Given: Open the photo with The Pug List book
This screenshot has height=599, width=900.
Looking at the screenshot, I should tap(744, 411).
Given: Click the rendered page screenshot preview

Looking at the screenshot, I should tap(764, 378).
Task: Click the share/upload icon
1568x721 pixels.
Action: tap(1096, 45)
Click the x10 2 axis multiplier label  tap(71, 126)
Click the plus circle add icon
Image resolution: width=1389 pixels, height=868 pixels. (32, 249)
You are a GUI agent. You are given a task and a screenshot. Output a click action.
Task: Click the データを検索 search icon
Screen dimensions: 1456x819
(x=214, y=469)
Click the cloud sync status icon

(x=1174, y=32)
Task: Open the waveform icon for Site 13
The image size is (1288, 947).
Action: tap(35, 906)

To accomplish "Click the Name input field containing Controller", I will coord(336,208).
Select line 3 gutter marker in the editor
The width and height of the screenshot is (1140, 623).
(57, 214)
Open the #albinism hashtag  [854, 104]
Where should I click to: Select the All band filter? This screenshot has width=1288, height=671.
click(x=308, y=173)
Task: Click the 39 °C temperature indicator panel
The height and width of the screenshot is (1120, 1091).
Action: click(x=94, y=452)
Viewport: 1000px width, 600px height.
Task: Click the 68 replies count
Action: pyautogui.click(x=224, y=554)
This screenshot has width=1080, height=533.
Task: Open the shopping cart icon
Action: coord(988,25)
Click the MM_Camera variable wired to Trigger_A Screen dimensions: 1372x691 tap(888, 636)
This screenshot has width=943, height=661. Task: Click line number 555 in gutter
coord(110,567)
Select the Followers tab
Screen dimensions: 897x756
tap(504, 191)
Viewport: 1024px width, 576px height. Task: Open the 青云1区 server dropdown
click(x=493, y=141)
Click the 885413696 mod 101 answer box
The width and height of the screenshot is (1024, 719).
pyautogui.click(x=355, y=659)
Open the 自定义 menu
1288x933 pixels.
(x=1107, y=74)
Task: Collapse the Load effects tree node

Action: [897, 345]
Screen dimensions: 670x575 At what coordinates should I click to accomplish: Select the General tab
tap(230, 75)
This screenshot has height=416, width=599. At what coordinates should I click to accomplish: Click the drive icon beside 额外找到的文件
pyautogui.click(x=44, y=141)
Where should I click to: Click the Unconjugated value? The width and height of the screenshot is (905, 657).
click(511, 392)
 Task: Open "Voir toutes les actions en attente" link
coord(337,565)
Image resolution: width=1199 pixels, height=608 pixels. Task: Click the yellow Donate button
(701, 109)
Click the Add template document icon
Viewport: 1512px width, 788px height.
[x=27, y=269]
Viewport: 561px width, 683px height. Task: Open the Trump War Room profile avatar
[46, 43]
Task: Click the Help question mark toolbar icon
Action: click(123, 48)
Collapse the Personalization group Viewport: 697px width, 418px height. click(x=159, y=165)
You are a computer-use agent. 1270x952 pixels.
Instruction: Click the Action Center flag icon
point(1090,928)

- _Stated problem_
Please rewrite the entries above, replacing "Screen dimensions" with "Screen size" everywhere it appears and leaving everything else unchanged.

- _Response to this exercise_
Given: Open the photo with The Pug List book
This screenshot has height=599, width=900.
Looking at the screenshot, I should tap(744, 411).
Given: Click the rendered page screenshot preview

Looking at the screenshot, I should tap(764, 378).
Task: Click the share/upload icon
1568x721 pixels.
Action: tap(1096, 45)
Click the x10 2 axis multiplier label  tap(71, 126)
Click the plus circle add icon
Image resolution: width=1389 pixels, height=868 pixels. (32, 249)
You are a GUI agent. You are given a task and a screenshot. Output a click action.
Task: Click the データを検索 search icon
Screen size: 1456x819
(x=214, y=469)
Click the cloud sync status icon

(x=1174, y=32)
Task: Open the waveform icon for Site 13
The image size is (1288, 947).
Action: tap(35, 906)

To accomplish "Click the Name input field containing Controller", I will coord(336,208).
Select line 3 gutter marker in the editor
The width and height of the screenshot is (1140, 623).
(57, 214)
Open the #albinism hashtag  [854, 104]
Where should I click to: Select the All band filter? This screenshot has width=1288, height=671.
click(x=308, y=173)
Task: Click the 39 °C temperature indicator panel
The height and width of the screenshot is (1120, 1091).
Action: click(x=94, y=452)
Viewport: 1000px width, 600px height.
Task: Click the 68 replies count
Action: pyautogui.click(x=224, y=554)
This screenshot has width=1080, height=533.
Task: Open the shopping cart icon
Action: coord(988,25)
Click the MM_Camera variable wired to Trigger_A Screen size: 1372x691 tap(888, 636)
This screenshot has width=943, height=661. Task: Click line number 555 in gutter
coord(110,567)
Select the Followers tab
Screen size: 897x756
tap(504, 191)
Viewport: 1024px width, 576px height. Task: Open the 青云1区 server dropdown
click(x=493, y=141)
Click the 885413696 mod 101 answer box
The width and height of the screenshot is (1024, 719).
pyautogui.click(x=355, y=659)
Open the 自定义 menu
1288x933 pixels.
(x=1107, y=74)
Task: Collapse the Load effects tree node

Action: [897, 345]
Screen size: 670x575 At what coordinates should I click to accomplish: Select the General tab
tap(230, 75)
This screenshot has height=416, width=599. At what coordinates should I click to accomplish: Click the drive icon beside 额外找到的文件
pyautogui.click(x=44, y=141)
Where should I click to: Click the Unconjugated value? The width and height of the screenshot is (905, 657).
click(511, 392)
 Task: Open "Voir toutes les actions en attente" link
coord(337,565)
Image resolution: width=1199 pixels, height=608 pixels. Task: Click the yellow Donate button
(701, 109)
Click the Add template document icon
Viewport: 1512px width, 788px height.
[x=27, y=269]
Viewport: 561px width, 683px height. Task: Open the Trump War Room profile avatar
[46, 43]
Task: Click the Help question mark toolbar icon
Action: click(123, 48)
Collapse the Personalization group Viewport: 697px width, 418px height. click(x=159, y=165)
You are a computer-use agent. 1270x952 pixels.
Instruction: Click the Action Center flag icon
point(1090,928)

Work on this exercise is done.